ジャンビーアダンス 先日「イエメン摩天楼紀行 10日間」のツアーより帰国しました。 イエメンは敬虔なイスラム国で、町を歩く女性は皆黒いベールを頭からすっぽり被り、イスラムの国に来たんだなあと思う瞬間です。男性もまた伝統的な衣装を身に纏っています。腰に布を巻き、背広を着て、そして腰に巻いたベルトにはジャンビーアと呼ばれる三日月型の刀を一人前の男性である証として差しているのです。このジャンビーアを片手に踊るジャンビーアダンスというのがあります。

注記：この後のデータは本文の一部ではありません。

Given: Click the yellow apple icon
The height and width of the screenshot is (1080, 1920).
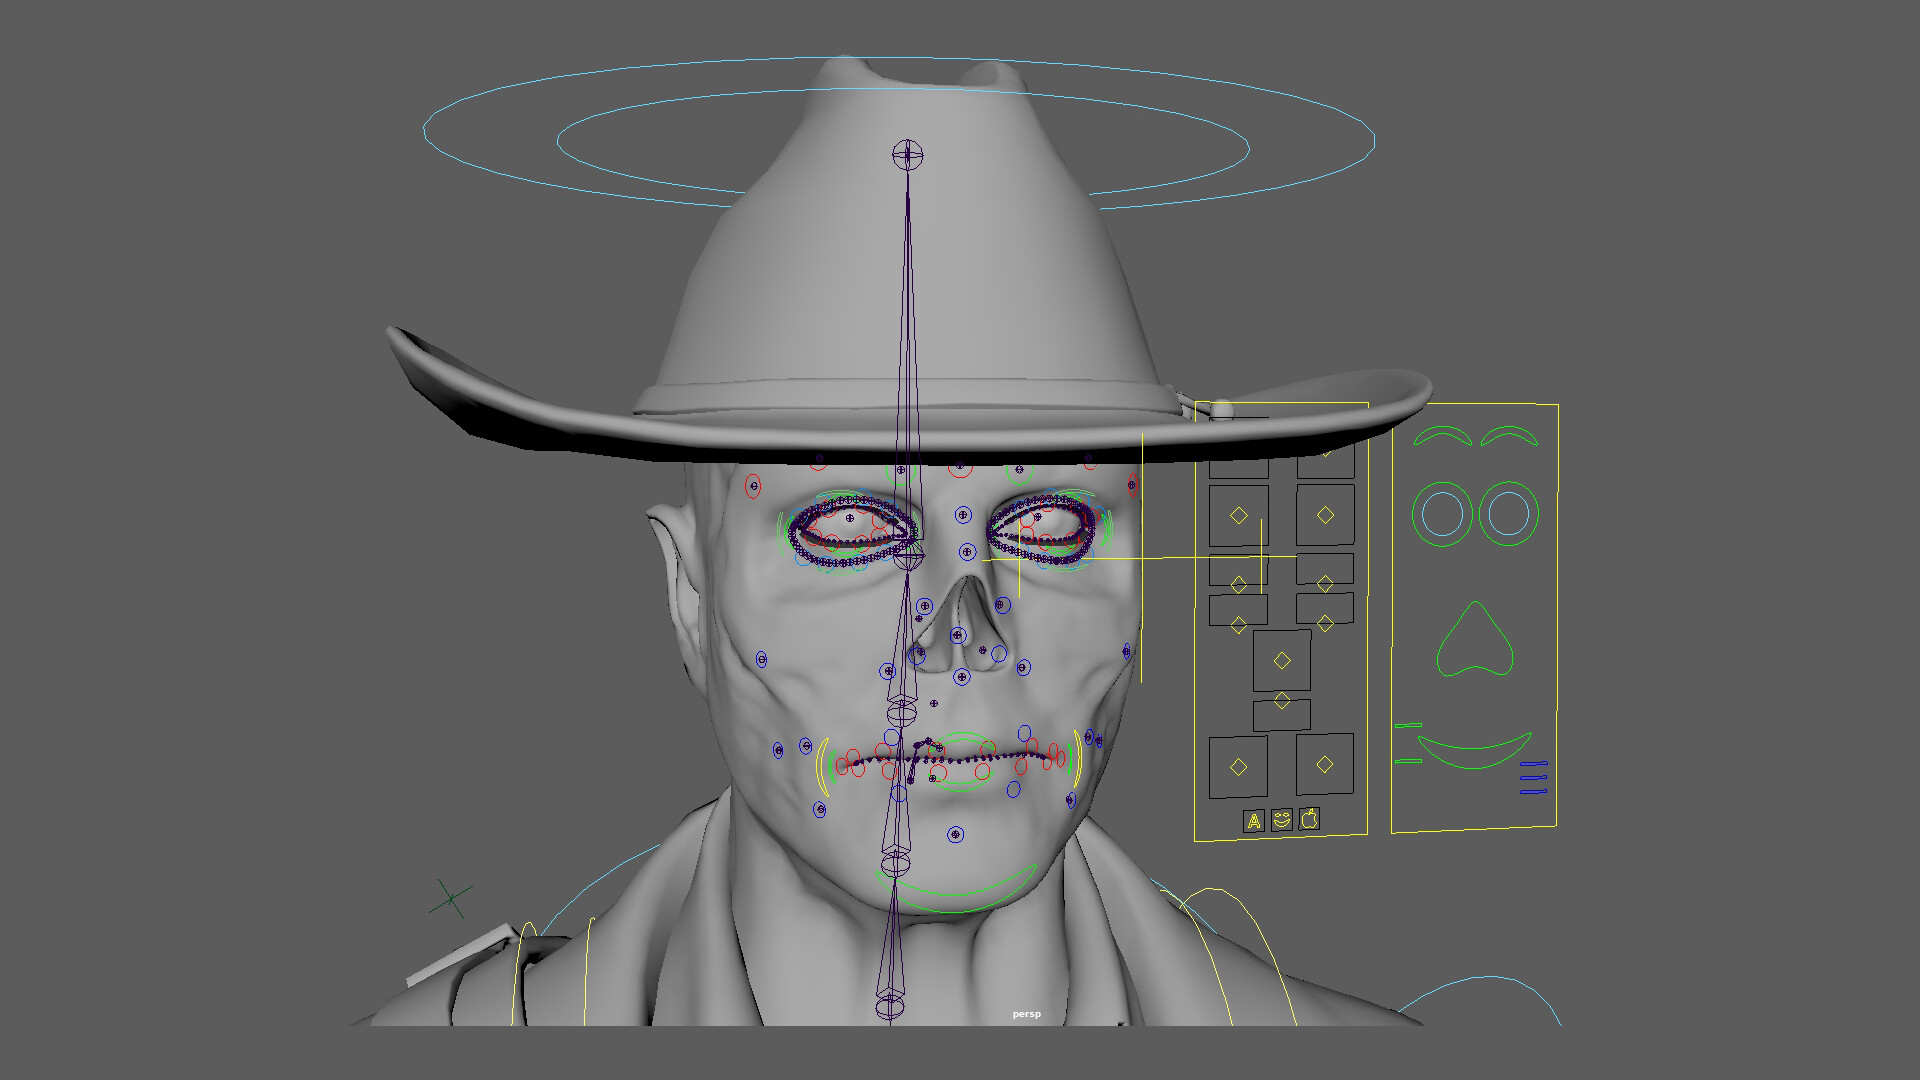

ツアーでもジャンビーアダンスご覧頂く機会があるのですが、首都サナア近郊のワディ・ダハール一帯を見渡せる岩山の上に到着すると、すでに結婚式の新郎とお祝いに集まった男性達の一団がおりました。イエメンでは結婚式は男女別々に行われます。結婚式に集まった男性達は輪を作り、腰に差してあったジャンビーア片手に持ち、太鼓の音に合わせ軽快なステップを踏み始めました。そのうち新郎も加わり、踊りは続きます。結婚式の一団の踊りが一段落したところで、今度は私たちのグループのために踊ってくれる人々のジャンビーアダンスが始まりました。さっきまでは見ているだけでしたが、踊っている人たちがどんどん私たちを一緒に踊ろうと招き入れ、さらには私たちの乗っている四駆の陽気なドライバーさん達も加わり、輪はどんどん大きくなっていきました。ジャンビーアを持っていなくても、ステップの踏み方がよく分からなくても関係ありません。イエメンの伝統的ダンスを一緒に楽しんでしまいました。

ジャンビーアに挑戦する子供 ツアー中にかわいいジャンビーアダンスも見ることができました。ロックパレスが聳える岩山の麓では、小さな男の子がまわりの大人に囃し立てられ、ジャンビーアダンスを踊り出したのです。大人と同じように腰布を巻き、頭にはターバン、片手にはジャンビー アを振りかざして一生懸命。なんともかわいらしくて、皆様写真を撮ったりしばらく見入ったりしていました。そのうち男の子は飽きてしまって、ふてくされていましたけど・・・。 日干し煉瓦の街並みとをジャンビーアを付けた男性と黒いベールに包まれた女性の姿が醸し出す独特の雰囲気はイエメンの魅力の一つです。ジャンビーアはお土産に買っていく方もいますが、外国人観光客の私たちが腰に差して歩いても構わないそうです。イエメンでは古い街並みの散策も素敵ですが、ジャンビーアダンスも是非一緒に楽しんでみて下さい。